DEEPMETAL

Transforming AI into Seamless Embedded Powerhouse

Compiler for high-level ML libraries to run your models on edge

Built with:

Complete pipeline for converting PyTorch neural networks to optimized C, C++, and LLVM code for deployment on embedded systems.

Quick Start

# 1. create and train a model
python export_model.py --model-type hybrid --epochs 5

# 2. test all converters
./test_conversion.sh

# 3. validate entire workflow
python test_complete_workflow.py

Components

1. Model Export (`export_model.py`)

Creates PyTorch models compatible with the conversion pipeline.

Supported architectures:

linear: Fully connected layers only (784→128→64→10)
conv: Convolutional layers + linear classifier
hybrid: Mixed conv + linear layers (recommended)

Usage:

# train a hybrid model for 5 epochs
python export_model.py --model-type hybrid --epochs 5 --batch-size 64

# create model without training (for testing)
python export_model.py --model-type linear --no-train

# train on gpu if available
python export_model.py --model-type conv --device cuda --epochs 10

Output:

models/mnist_hybrid_model.pth - Complete model
models/mnist_hybrid_model_state_dict.pth - State dict only
test_conversion.sh - Script to test all converters

2. Dynamic C Converter (`converter.py`)

Generates pure C code optimized for ARM Cortex-M4 microcontrollers.

Features:

Static memory allocation
Ping-pong buffer optimization
ARM Cortex-M4 compilation
Minimal dependencies

Usage:

python converter.py models/mnist_hybrid_model.pth

Output:

output/
├── model.h          # header with declarations
├── model.c          # implementation
└── model.o          # compiled ARM object file

Generated API:

int predict(const float *input, int input_h, int input_w, int input_ch);

3. LLVM IR Converter (`llvm.py`)

Generates LLVM intermediate representation with advanced optimizations.

Features:

Cross-platform target support
Advanced optimization passes
Loop unrolling and vectorization
Multiple architecture support

Usage:

python llvm.py models/mnist_hybrid_model.pth

Output:

output/
├── model.ll         # llvm ir code
└── model_llvm.o     # optimized object file

4. C++ Template Converter (`pytoc.py`)

Generates modern C++ code with STL containers and type safety.

Features:

Template-based architecture
STL containers for safety
Easy debugging and modification
JSON configuration export

Usage:

python pytoc.py models/mnist_hybrid_model.pth

Output:

output/
├── dynamic_model.cpp     # complete c++ implementation
├── dynamic_model         # compiled executable
└── model_config.json     # architecture metadata

Supported Layer Types

Linear Layers (`torch.nn.Linear`)

nn.Linear(in_features, out_features, bias=True)

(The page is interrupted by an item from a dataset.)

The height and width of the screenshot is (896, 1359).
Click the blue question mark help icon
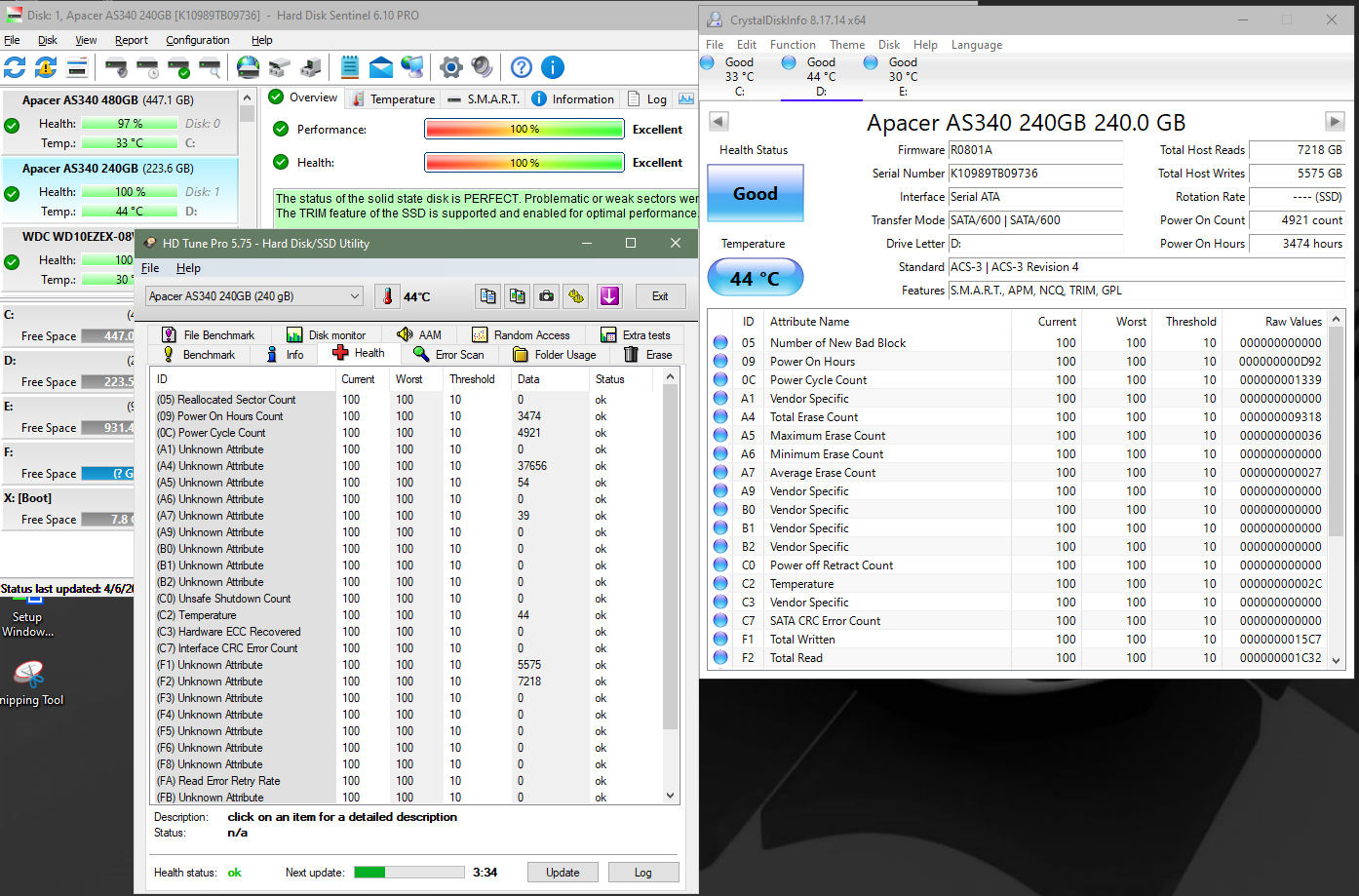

Fully connected transformation
Optional bias terms
Efficient matrix multiplication

Convolutional Layers (`torch.nn.Conv2d`)

nn.Conv2d(in_channels, out_channels, kernel_size, stride=1, padding=0)

2D convolution with configurable parameters
Stride and padding support
Boundary condition handling

ReLU Activation (`torch.nn.ReLU`)

nn.ReLU()

Element-wise max(0, x) operation
Hardware-optimized implementation

Memory Layout and Optimization

Data Organization

// weights stored as [output_neurons][input_features]
const float w0[128][784] = {...};

// ping-pong buffers for layer outputs
float buf1[MAX_BUFFER_SIZE], buf2[MAX_BUFFER_SIZE];

Convolution Memory Access

// input indexed as [channel][height][width]
int input_idx = ic * input_h * input_w + ih * input_w + iw;

// output organized as [channel][height][width] 
int output_idx = oc * out_h * out_w + oh * out_w + ow;

Buffer Management

Ping-pong buffers: Alternate between buf1 and buf2 for each layer
Static allocation: No dynamic memory allocation for embedded safety
Size optimization: Reuse buffers across layers

Target Platform Configuration

ARM Cortex-M4 (Default)

clang --target=armv7em-none-eabi \
      -mcpu=cortex-m4 \
      -mthumb \
      -mfloat-abi=hard \
      -mfpu=fpv4-sp-d16 \
      -O3

Custom Targets

Modify compiler flags in each converter for different targets:

x86: --target=x86_64-linux-gnu
ARM64: --target=aarch64-linux-gnu
RISC-V: --target=riscv32-unknown-elf

Performance Characteristics

Model Size vs. Accuracy Trade-offs

Linear (784→128→64→10):  ~107K parameters, ~95% accuracy
Conv (1×3×3→16×3×3→32): ~23K parameters, ~98% accuracy  
Hybrid (optimized):      ~15K parameters, ~97% accuracy

Memory Requirements

Flash (weights):  15KB - 400KB depending on architecture
RAM (buffers):    2KB - 64KB for intermediate computations
Stack:           <1KB for local variables

Inference Speed (Cortex-M4 @ 80MHz)

Linear model:    ~2ms per inference
Conv model:      ~8ms per inference
Hybrid model:    ~5ms per inference

Advanced Usage

Custom Model Architecture

# create your own sequential model
custom_model = nn.Sequential(
    nn.Conv2d(1, 16, 3, padding=1),
    nn.ReLU(),
    nn.Conv2d(16, 32, 3, stride=2),
    nn.ReLU(),
    nn.Flatten(),
    nn.Linear(32 * 14 * 14, 64),
    nn.ReLU(),
    nn.Linear(64, 10)
)

# export for conversion
torch.save(custom_model, 'custom_model.pth')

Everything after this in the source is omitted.